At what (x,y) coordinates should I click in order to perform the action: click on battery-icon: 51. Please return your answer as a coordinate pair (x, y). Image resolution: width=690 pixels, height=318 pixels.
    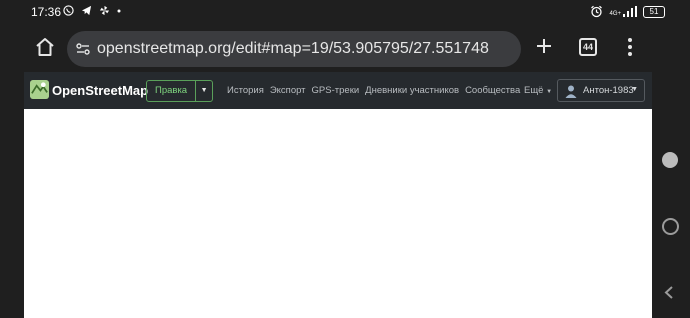
    Looking at the image, I should click on (654, 12).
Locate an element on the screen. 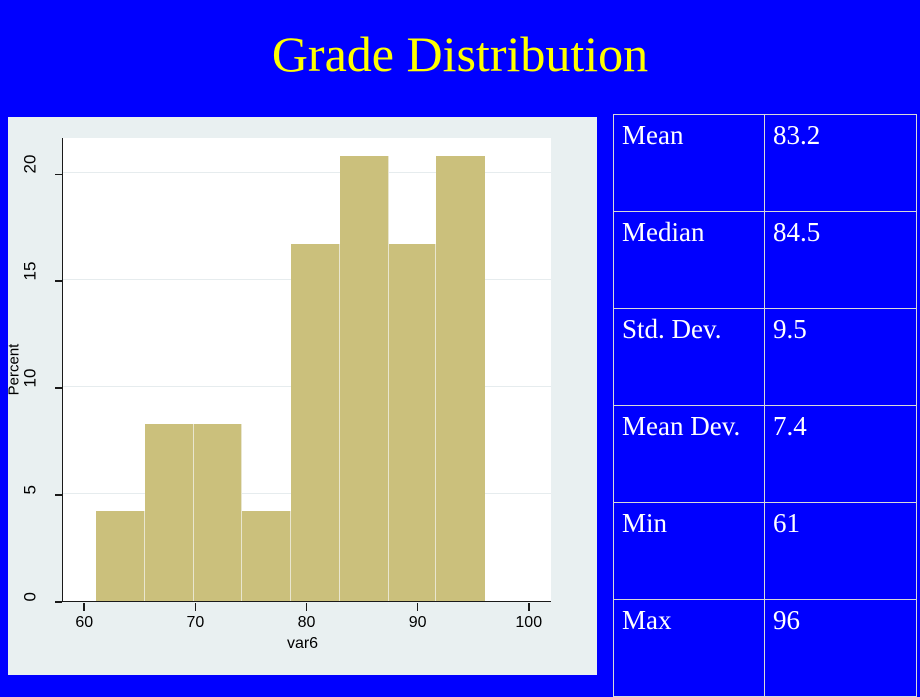  x-axis-tick-label: 90 is located at coordinates (418, 622).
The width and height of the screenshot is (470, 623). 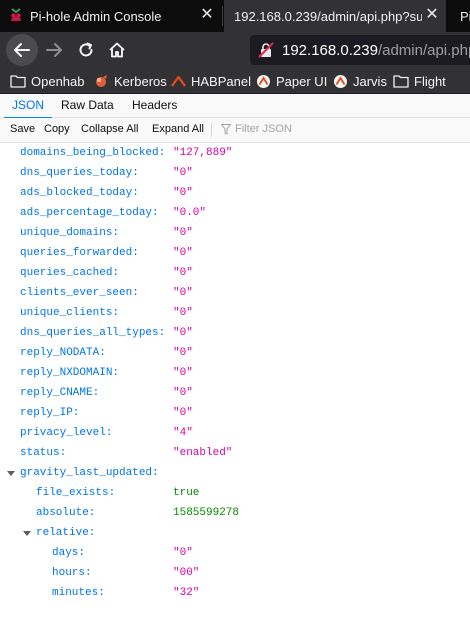 What do you see at coordinates (86, 50) in the screenshot?
I see `reload-button` at bounding box center [86, 50].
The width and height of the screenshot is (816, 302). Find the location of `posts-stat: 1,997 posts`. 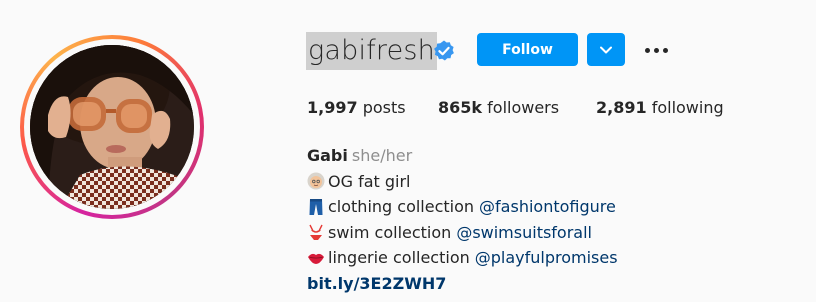

posts-stat: 1,997 posts is located at coordinates (356, 108).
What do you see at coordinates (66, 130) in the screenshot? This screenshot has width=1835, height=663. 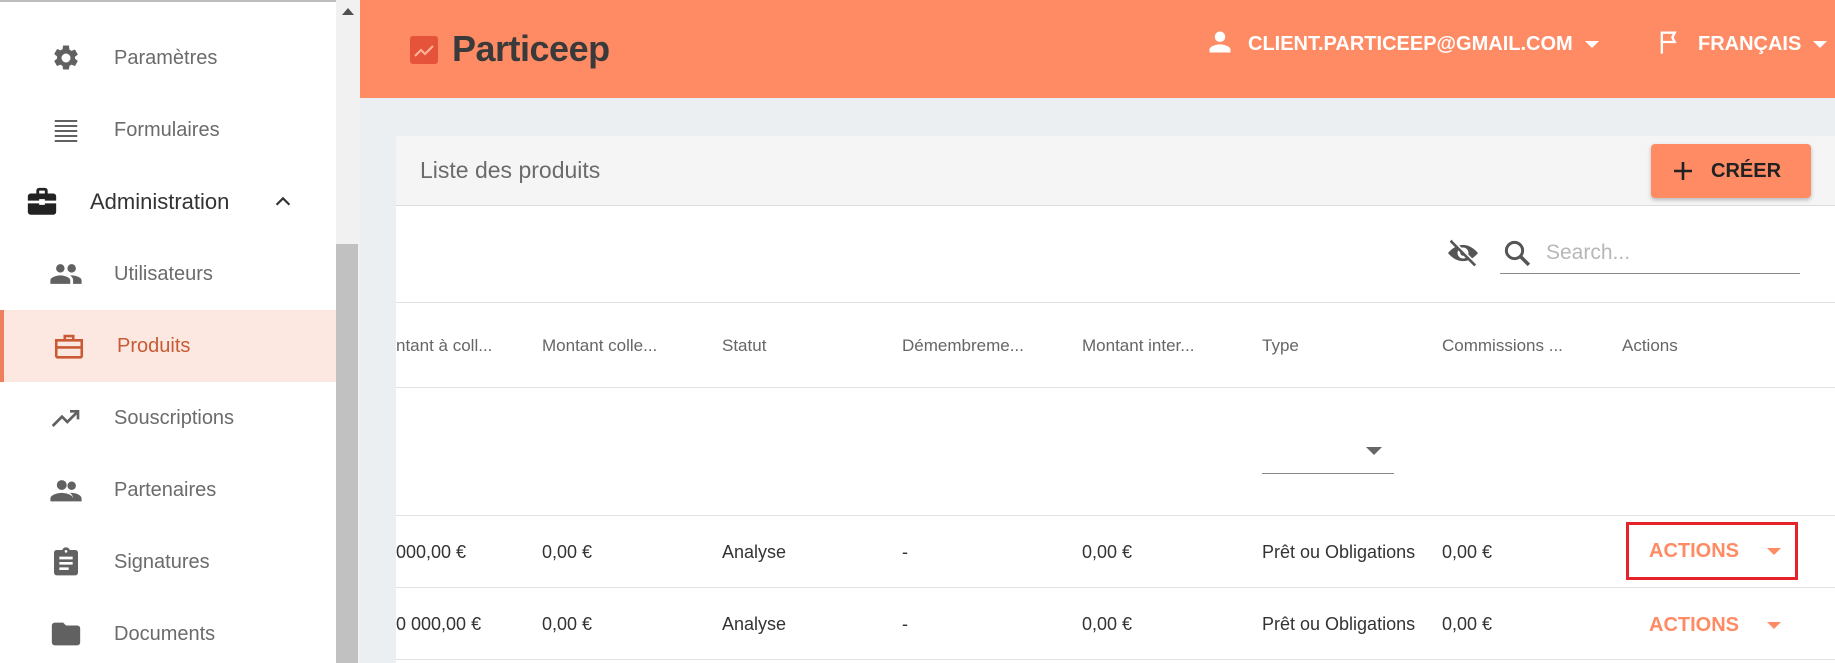 I see `list-icon` at bounding box center [66, 130].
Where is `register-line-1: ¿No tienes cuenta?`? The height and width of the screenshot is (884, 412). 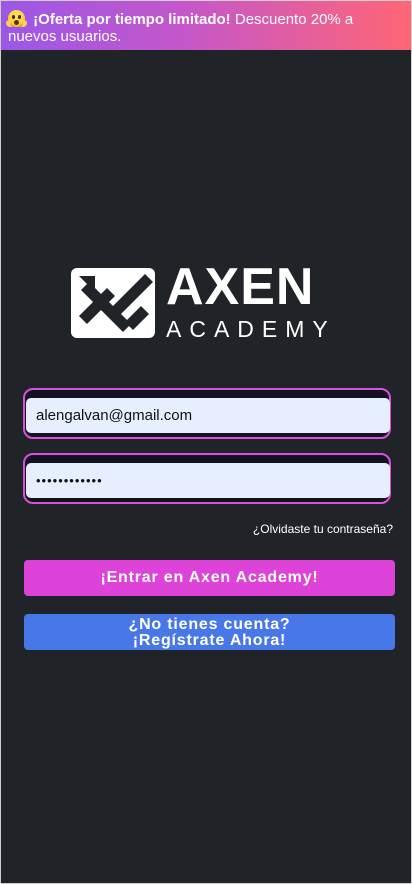
register-line-1: ¿No tienes cuenta? is located at coordinates (210, 624).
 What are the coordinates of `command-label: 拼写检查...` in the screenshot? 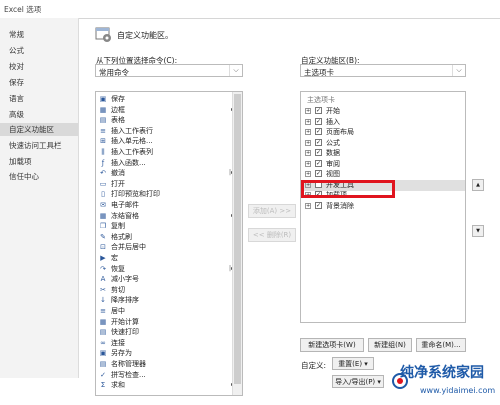 It's located at (128, 374).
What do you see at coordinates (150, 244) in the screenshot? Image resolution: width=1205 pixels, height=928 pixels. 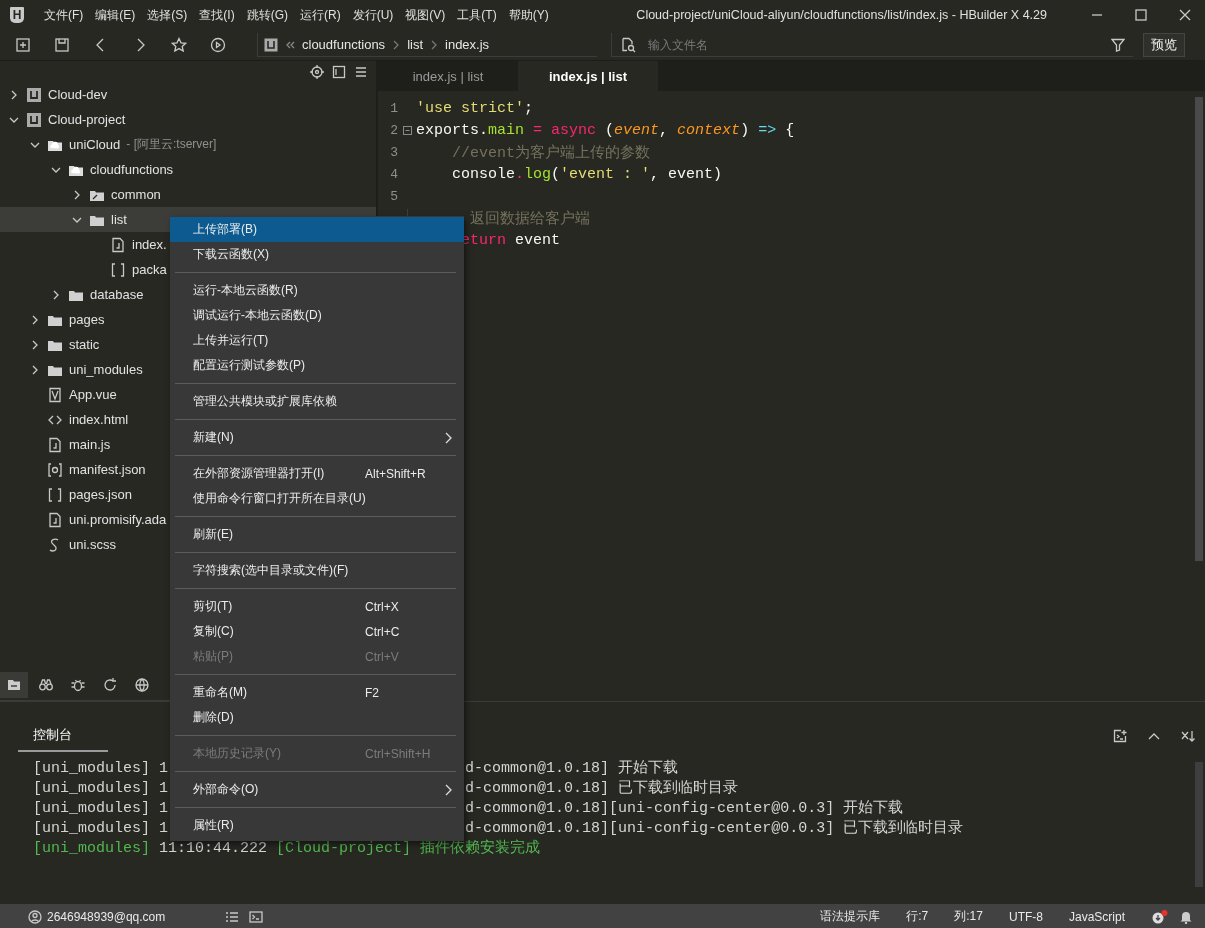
━━━━━━━━━━━━━━━━━━━━
▶ _Directions for this task_
Report every line in the records above that contains the word "click", copying each line in full.

▶ _Exercise answer_
At what (x,y) coordinates should I click in order to perform the action: click on battery-icon: 51. Please return your answer as a coordinate pair (x, y). Image resolution: width=690 pixels, height=318 pixels.
    Looking at the image, I should click on (654, 12).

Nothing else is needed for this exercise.